A nurse cares for a client who is prescribed 5 mg/kg of infliximab (Remicade) intravenously. The client weighs 110 lbs and the pharmacy supplies infliximab 100 mg/10 mL solution. How many milliliters should the nurse administer to this client? (Record your answer using a whole number)
- A. 20 mL
- B. 25 mL
- C. 30 mL
- D. 35 mL
Correct Answer: B
Rationale: The client weighs 110 lbs (50 kg). The dose is 5 mg/kg, so 5 mg/kg ? 50 kg = 250 mg. The pharmacy supplies 100 mg/10 mL, so 250 mg ÷ 100 mg/10 mL = 25 mL.
A nurse cares for an older adult client who has Salmonella food poisoning. The clients vital signs are heart rate: 102 beats/min, blood pressure: 98/56 mm Hg. Which statement by the client indicates a need for additional teaching?
- A. I should not prepare food for others while I am sick.
- B. I will take the ciprofloxacin until the diarrhea has resolved.
- C. I should wash my hands with antibacterial soap before each meal.
- D. I must place my dishes into the dishwasher after each meal.
Correct Answer: B
Rationale: Ciprofloxacin should be taken for 10 to 14 days to treat Salmonella infection and should not be stopped once diarrhea resolves. Clients must complete the full course of antibiotics to prevent recurrence and resistance. Not preparing food for others, washing hands with antibacterial soap, and cleaning dishes thoroughly are correct practices to prevent the spread of infection.
A nurse plans care for a client with Crohn's disease who has a heavily draining fistula. Which intervention should the nurse indicate as the priority action in this client's plan of care?
- A. Low-fiber diet
- B. Skin protection
- C. Antibiotic administration
- D. Blood glucose monitoring
Correct Answer: B
Rationale: A heavily draining fistula releases caustic intestinal fluids that can cause skin breakdown or infections.
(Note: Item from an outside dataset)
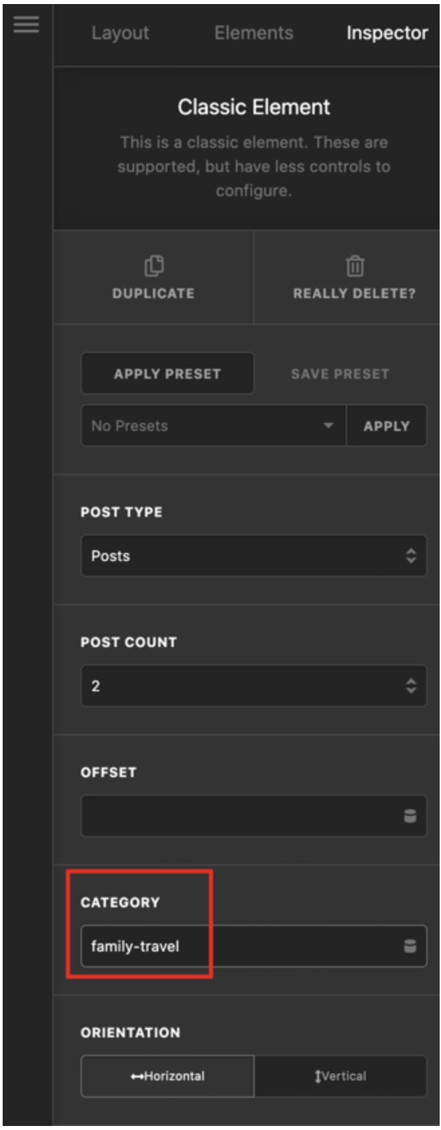
Task: Click the database icon in Category field
Action: click(410, 945)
Skin protection is the priority to prevent complications. Nutrition, antibiotics, and glucose monitoring are important but secondary.
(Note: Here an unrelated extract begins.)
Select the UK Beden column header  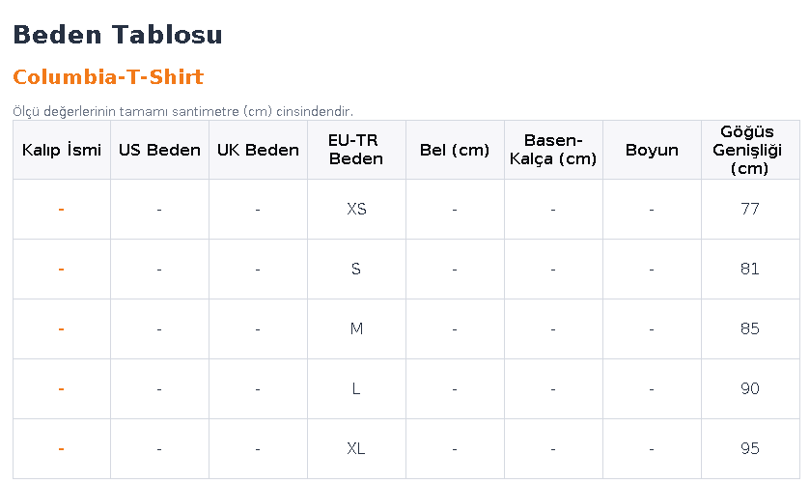pos(258,150)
After teaching a client who is prescribed adalimumab (Humira) for severe ulcerative colitis, the nurse assesses the client's understanding. Which statement by the client indicates a need for additional teaching?
- A. I will avoid large crowds and people who are sick.
- B. I will take this medication with my breakfast each morning.
- C. Nausea and vomiting are common side effects of this drug.
- D. I must wash my hands after I play with my dog.
Correct Answer: B
Rationale: Adalimumab (Humira) is administered via subcutaneous injection, not orally with meals. Avoiding crowds and sick individuals, recognizing nausea and vomiting as side effects, and practicing good hand hygiene are correct actions, as adalimumab causes immune suppression.